• _DOCUMENT SEGMENT_

- Opening Delimiter -

Challenges can hinder all facets of the tightly interrelated and codependent health care and public health sector, and a lack of resilience in one part places an added burden on the sector as a whole. The following sections examine the participants’ discussions about an overarching set of issues that pervade the sphere of health security, from an overreliance on response strategies to a lack of understanding and awareness by those with authority. Understanding the challenges can enhance the health care and public health sector’s ability to prepare, respond, and recover.
Runnels drew a distinction between the adaptive and technical aspects of such challenges. Challenges that are more technical in nature tend to have problems and solutions that are relatively clear and easily defined; the path from point A to point B is understood, albeit not necessarily easy to traverse. She explained that adaptive issues may be difficult to define and have solutions that are not necessarily clear; the path from point A to point B is uncertain. Adaptive challenges often emerge from stakeholders’ values, loyalties, and what they stand to lose if the status quo changes. Runnels reflected: “What if the adaptive problem is stemming from ourselves as a group? What can we do to challenge our deeply rooted beliefs? We are really comfortable being the solution finders and putting out fires, but maybe that is not the best place to spend our energy.”
Abramson explained that every disaster response involves the activation of several complex systems: emergency management and response systems, health and human services systems, and community and kinship systems. Each of those systems has its own rules, its own structures, and its own dynamics. Figure 4-1 illustrates the complexity of the network of systems activated during the September 11, 2001, emergency response.
Abramson explained that within each of these three systems, there are variable degrees of two integral components: structured information and community context. The emergency management and response systems have the most structured information and the least amount of community context, while the community and kinship systems have the least amount of structured information and the greatest amount of community context. He described the health and human services systems as falling somewhere in the middle, but the dynamics within this system are often unclear. He illustrated this point with the example of New York City after Hurricane Sandy. Hospitals transferred particular patient populations into the communities, which created a surge for the home health and visiting nurse systems. As a result, other patients with complex treatment regimens (e.g., renal dialysis, HIV/AIDS, end-stage renal disease, methadone maintenance treatment programs) could no longer access their ambulatory care clinics. He highlighted the “last mile” problem of connecting and integrating the emergency system, the health and human services system, and the community and kinship system as a critical challenge going forward.

- Closing Delimiter -

• _WORK REQUEST_
Please list every treatment regimen that the health security passage above gives as an example of a complex regimen.

• _RECORDS SHOWN_
- Opening Delimiter -

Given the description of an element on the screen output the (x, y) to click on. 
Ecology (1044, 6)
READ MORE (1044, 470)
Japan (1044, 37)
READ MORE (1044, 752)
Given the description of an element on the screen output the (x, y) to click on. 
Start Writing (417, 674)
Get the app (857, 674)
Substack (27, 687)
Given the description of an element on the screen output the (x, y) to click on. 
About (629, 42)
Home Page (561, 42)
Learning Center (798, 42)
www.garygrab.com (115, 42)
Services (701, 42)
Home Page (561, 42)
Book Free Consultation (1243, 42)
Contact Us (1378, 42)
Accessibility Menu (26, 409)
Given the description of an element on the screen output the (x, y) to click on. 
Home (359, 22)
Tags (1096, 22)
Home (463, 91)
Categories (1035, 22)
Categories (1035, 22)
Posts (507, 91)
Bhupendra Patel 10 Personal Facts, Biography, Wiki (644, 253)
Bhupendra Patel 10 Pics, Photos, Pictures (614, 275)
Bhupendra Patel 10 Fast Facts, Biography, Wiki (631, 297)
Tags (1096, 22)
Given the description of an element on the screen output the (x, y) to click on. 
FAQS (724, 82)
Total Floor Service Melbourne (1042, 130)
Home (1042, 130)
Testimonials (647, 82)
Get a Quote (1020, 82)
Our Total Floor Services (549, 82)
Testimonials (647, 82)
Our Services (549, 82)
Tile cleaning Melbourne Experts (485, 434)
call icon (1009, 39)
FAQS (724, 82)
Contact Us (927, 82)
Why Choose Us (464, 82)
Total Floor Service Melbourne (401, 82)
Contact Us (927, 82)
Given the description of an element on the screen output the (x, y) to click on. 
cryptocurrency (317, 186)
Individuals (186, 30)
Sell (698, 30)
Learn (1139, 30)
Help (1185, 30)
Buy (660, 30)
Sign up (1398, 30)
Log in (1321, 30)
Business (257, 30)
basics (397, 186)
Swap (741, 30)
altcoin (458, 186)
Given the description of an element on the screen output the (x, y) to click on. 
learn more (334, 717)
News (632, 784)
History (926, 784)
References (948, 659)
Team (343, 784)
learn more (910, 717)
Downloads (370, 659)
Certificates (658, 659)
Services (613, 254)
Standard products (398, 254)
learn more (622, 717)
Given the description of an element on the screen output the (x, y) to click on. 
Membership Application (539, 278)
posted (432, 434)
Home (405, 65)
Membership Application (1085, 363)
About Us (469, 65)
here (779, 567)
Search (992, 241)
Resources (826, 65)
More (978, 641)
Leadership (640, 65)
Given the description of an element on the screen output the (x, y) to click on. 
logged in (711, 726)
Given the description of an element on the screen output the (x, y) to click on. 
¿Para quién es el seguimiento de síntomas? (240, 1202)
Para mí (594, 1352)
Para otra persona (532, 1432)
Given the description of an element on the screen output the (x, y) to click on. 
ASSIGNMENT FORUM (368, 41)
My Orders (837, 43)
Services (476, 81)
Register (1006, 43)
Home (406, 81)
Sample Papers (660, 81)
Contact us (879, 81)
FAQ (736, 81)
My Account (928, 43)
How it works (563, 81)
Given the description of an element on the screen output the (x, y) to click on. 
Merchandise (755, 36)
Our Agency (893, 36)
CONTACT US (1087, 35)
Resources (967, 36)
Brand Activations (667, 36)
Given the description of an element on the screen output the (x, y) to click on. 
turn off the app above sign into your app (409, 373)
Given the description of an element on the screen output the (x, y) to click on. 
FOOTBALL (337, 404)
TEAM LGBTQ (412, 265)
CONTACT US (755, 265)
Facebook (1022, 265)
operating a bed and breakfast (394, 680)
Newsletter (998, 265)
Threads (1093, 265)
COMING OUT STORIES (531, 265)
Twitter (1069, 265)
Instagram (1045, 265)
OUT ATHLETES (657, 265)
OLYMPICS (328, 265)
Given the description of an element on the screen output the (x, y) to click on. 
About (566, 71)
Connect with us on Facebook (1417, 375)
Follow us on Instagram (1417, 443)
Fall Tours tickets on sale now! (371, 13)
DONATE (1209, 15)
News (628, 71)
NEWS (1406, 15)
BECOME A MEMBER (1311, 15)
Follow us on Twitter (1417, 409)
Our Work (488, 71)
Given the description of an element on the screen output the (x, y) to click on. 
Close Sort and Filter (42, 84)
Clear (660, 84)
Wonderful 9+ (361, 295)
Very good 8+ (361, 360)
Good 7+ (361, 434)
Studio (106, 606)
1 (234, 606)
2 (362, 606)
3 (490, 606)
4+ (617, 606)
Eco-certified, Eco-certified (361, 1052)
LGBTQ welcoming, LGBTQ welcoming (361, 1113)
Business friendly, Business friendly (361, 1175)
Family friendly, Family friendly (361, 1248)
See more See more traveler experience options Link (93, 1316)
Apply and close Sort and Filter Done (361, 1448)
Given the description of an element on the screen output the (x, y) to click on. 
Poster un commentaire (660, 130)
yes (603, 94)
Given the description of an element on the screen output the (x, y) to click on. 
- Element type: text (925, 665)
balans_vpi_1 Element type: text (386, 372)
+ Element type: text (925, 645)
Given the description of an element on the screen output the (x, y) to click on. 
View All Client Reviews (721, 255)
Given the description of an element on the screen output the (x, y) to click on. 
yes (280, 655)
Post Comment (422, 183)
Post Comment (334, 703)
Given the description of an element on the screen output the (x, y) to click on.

- Closing Delimiter -

• _RESULT OF THIS EXERCISE_
- Renal dialysis
- HIV/AIDS
- End-stage renal disease
- Methadone maintenance treatment programs